46. The Lowland by Jhumpa Lahiri
With this book I ventured into the rare-for-me genre of literary fiction as part of a recent commitment of mine to seek out more books by nonwhite authors. As part of a discussion about people trying to read more books by women, I reflected that that wasn't an issue for me, given that almost all of the fiction I read is woman-authored, along with maybe half the nonfiction. But I could easily go months without ever reading a nonwhite author and not even notice I'm doing it.
So, at least once a month, I plan to read a book by an author of color. And I can't count the same author more than once a year, since it would kind of defeat the purpose of exposing myself to a broader range of voices if I find an author with, say, a nice long mystery series and read one per month.
Anyway, while this was a fascinating book, it was also dark and depressing enough to remind me why I generally prefer genre to literary fiction. I am glad I read it, though.
47. The Underground Abductor by Nathan Hale
The latest in Nathan Hale's series of graphic novels for upper elementary readers about American history looks at Harriet Tubman's childhood and youth, her escape from slavery, and her work on the Underground Railroad. This wasn't my favorite in the series--Donner Dinner Party has a tighter narrative arc (probably because it covers a shorter time period and was just a more linear historical incident), and Treaties, Trenches, Mud, and Blood impressed me by actually making WWI comprehensible to young readers like my daughter without trivializing it. But an average Nathan Hale's Hazardous Tale is still an awesome book, and I learned quite a bit from it, since I didn't know much about Harriet Tubman beyond her name and the fact she was involved with the Underground Railroad.
48. How We Got to Now by Steven Johnson
A quick, fascinating read looking at how innovations in six different areas have built on each other in unexpected ways over the past few centuries. Definitely recommended for those who like history of science books.
(As a side note, I'm way too prone to describing books as "fascinating." Memo to self: find new adjectives for "this book was cool and really held my attention.")
49. In Real Life by Cory Doctorow & Jen Wang
Another graphic novel read to be shared with my daughter, though this one was a Message Book, and one that was too heavy-handed for my taste despite my agreeing with its views.
50. The Dirt on Clean by Katherine Ashenburg
An interesting, readable social history on the history of cleanliness in the western world from ancient Greek days to the present.
51. Pocket Apocalypse by Seanan McGuire
Fourth in the InCryptid series. I haven't liked the last two books as much as the first two--I enjoyed Verity Price's New York adventures more than her brother Alex's role as zookeeper to creatures both ordinary and paranormal--but this one did have a good bit of the family's Aeslin Mice, which are my favorite magical creatures EVER.
52. Cheated by Jay Smith and Mary Willingham
A detailed account of a long-running academic scandal at the University of North Carolina involving the funneling of academically ill-prepared athletes, especially in the "money" sports of football and men's basketball, into courses whose requirements were basically nonexistent.
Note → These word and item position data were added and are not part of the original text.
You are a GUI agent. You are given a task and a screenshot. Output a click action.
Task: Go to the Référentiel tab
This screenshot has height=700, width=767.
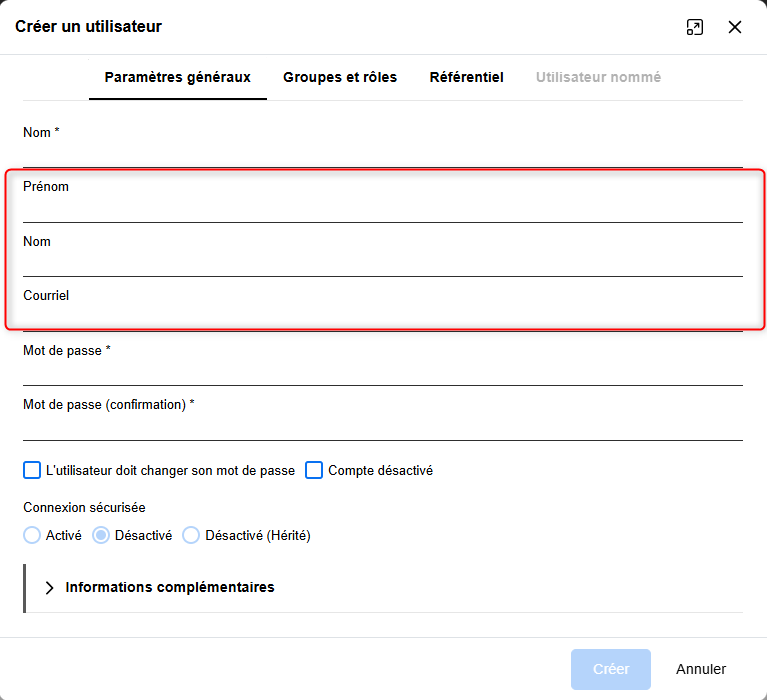pyautogui.click(x=466, y=77)
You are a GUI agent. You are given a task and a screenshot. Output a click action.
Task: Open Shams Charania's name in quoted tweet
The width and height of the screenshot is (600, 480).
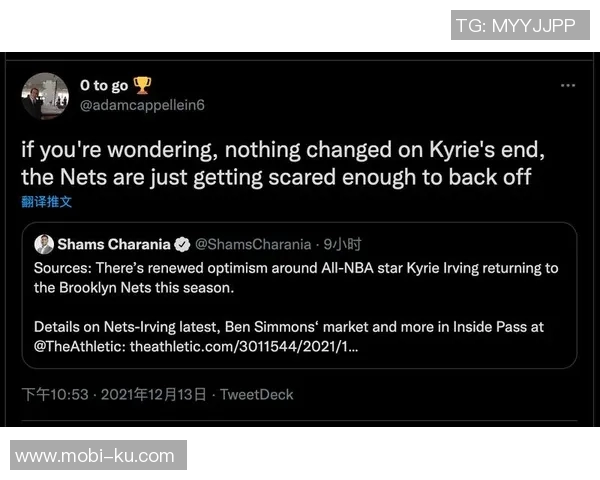pos(114,244)
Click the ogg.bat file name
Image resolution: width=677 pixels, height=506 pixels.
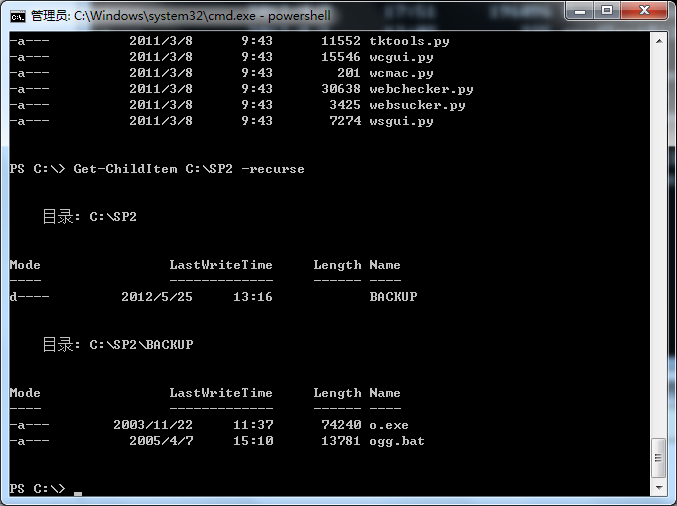pos(397,441)

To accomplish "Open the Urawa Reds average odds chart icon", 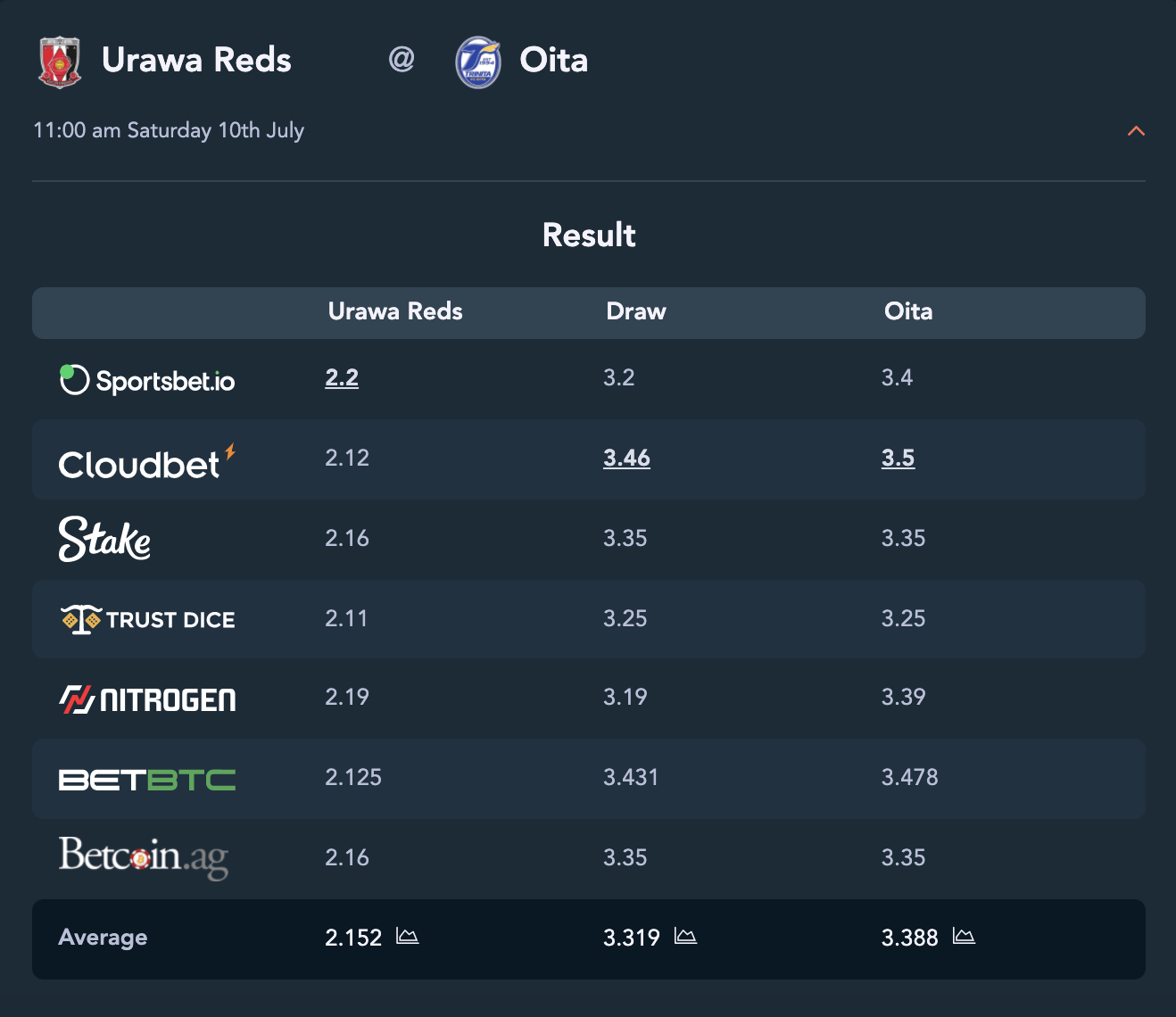I will click(x=408, y=936).
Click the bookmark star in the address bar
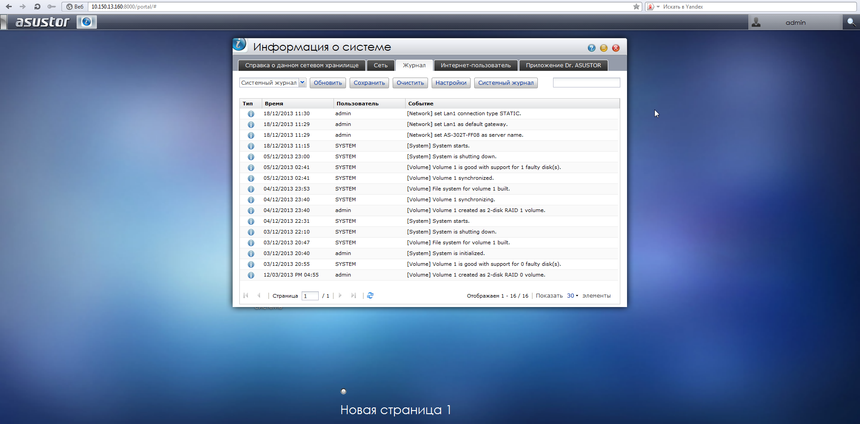The height and width of the screenshot is (424, 860). point(636,6)
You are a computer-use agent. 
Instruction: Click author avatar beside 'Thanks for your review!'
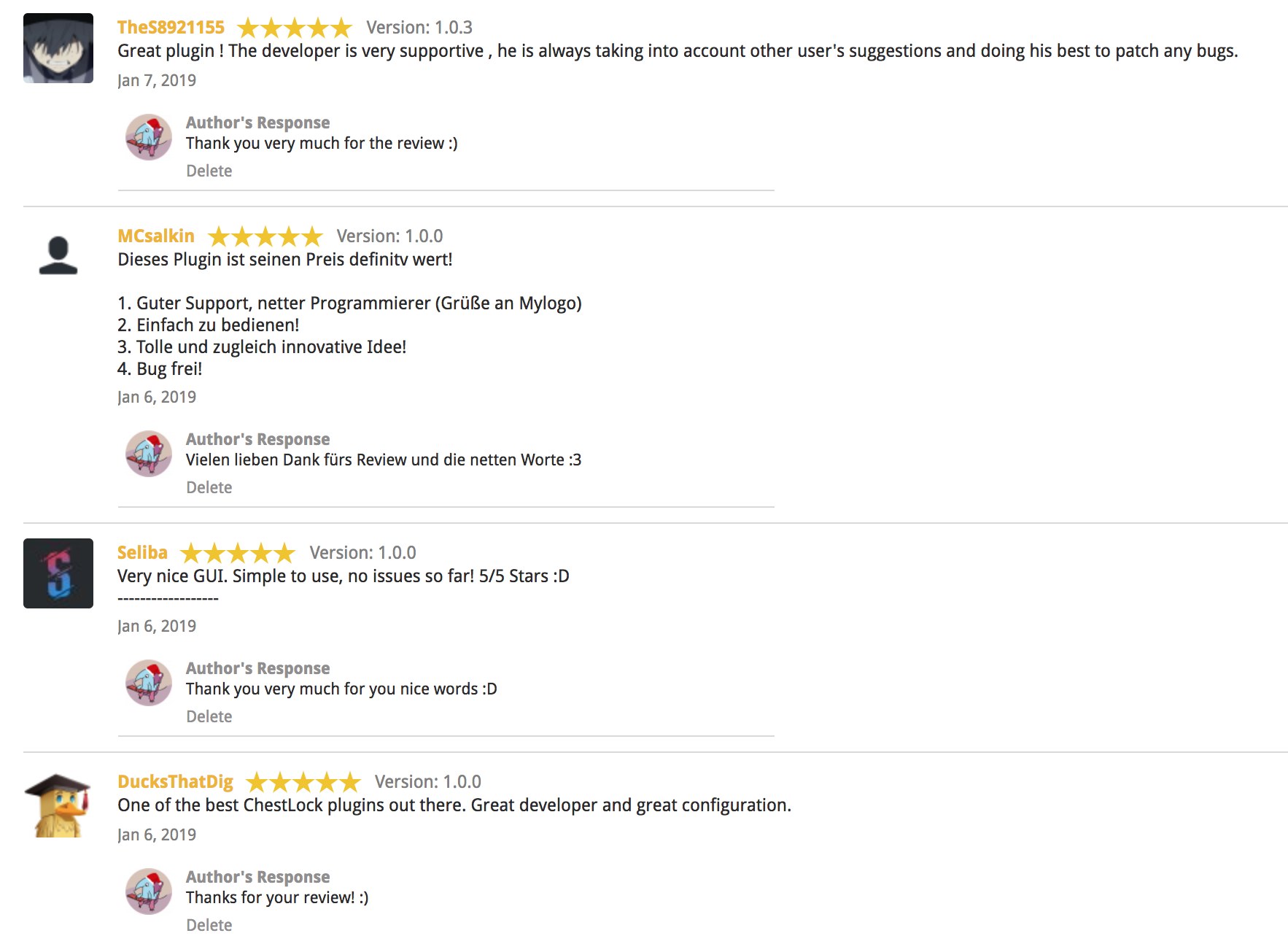[x=149, y=891]
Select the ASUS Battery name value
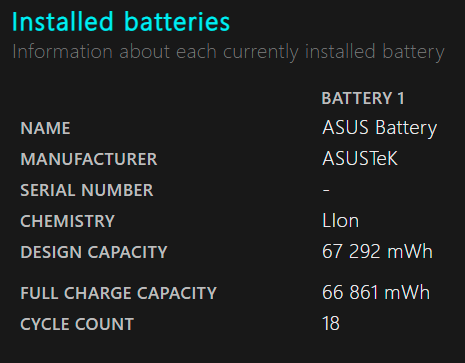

Basically, it's the kind of thing I always kinda assumed was going on with elite collegiate sports programs, but it's depressing to see it spelled out.
I love football especially so much, but lately between the head injury issues, the stunted educations of young men who are unlikely to ever see the NFL (or play long enough to amass a fortune to last them their lifetimes if they do), and the fact the sport's powers that be seem to think I should be happy to ignore rampant domestic violence and sexual assault issues, I'm finding it harder and harder to justify that love.
53. Heirs to Forgotten Kingdoms by Gerard Russell
What with how busy and travel-focused I've been, it took me two weeks to finish this book, though it's fascinating--an account of the (mostly) obscure minority religions of the Middle East--Druze, Samaritans, Yazidi, Zoroastrians, etc.
54. Dead Wake by Erik Larson
An account of the last Atlantic crossing and sinking of the Lusitania. A good read if you like historical disaster tales, and IMHO Larson's best work to date. It's remarkable in a way that the loss of so many American civilian lives didn't expedite our entry into WWI--and, I have to admit, it speaks well of Woodrow Wilson, who isn't my favorite of the well-known POTUSes for several reasons. But the book's focus, and where it shines, is in the stories of all the individuals aboard the ship (mostly the survivors, though in some cases I guessed wrong about who was going to survive because some particularly vivid account turned out to be from a survivor's memory of a dead companion or from papers recovered from a body).